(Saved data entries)
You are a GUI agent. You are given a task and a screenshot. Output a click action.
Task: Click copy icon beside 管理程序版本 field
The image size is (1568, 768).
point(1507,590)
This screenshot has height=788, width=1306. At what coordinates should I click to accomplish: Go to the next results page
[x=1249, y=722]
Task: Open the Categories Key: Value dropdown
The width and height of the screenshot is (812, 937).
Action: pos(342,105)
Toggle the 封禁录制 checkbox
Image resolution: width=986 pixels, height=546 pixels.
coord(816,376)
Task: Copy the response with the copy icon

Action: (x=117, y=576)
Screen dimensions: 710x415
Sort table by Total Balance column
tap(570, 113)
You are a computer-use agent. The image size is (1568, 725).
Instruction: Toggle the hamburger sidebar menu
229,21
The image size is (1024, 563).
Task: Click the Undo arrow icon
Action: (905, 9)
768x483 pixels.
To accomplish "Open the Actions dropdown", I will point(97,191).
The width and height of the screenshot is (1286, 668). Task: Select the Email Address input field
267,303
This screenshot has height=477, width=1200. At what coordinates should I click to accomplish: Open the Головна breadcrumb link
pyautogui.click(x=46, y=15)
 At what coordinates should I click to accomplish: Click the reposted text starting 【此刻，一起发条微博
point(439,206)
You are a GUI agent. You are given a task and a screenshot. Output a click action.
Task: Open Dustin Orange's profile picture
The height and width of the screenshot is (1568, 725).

● TASK TO COMPLETE:
Only output the lines from the one with "You are a computer-use" through the end of the entries above, exactly as they are.

● ANSWER BELOW:
You are a computer-use agent. The image size is (1568, 725).
Instruction: Toggle the hamburger sidebar menu
229,21
The image size is (1024, 563).
Task: Click the Undo arrow icon
Action: (905, 9)
768x483 pixels.
To accomplish "Open the Actions dropdown", I will point(97,191).
The width and height of the screenshot is (1286, 668). Task: Select the Email Address input field
267,303
This screenshot has height=477, width=1200. At what coordinates should I click to accomplish: Open the Головна breadcrumb link
pyautogui.click(x=46, y=15)
 At what coordinates should I click to accomplish: Click the reposted text starting 【此刻，一起发条微博
point(439,206)
You are a GUI agent. You are given a task and a screenshot. Output a click action.
Task: Open Dustin Orange's profile picture
The height and width of the screenshot is (1568, 725).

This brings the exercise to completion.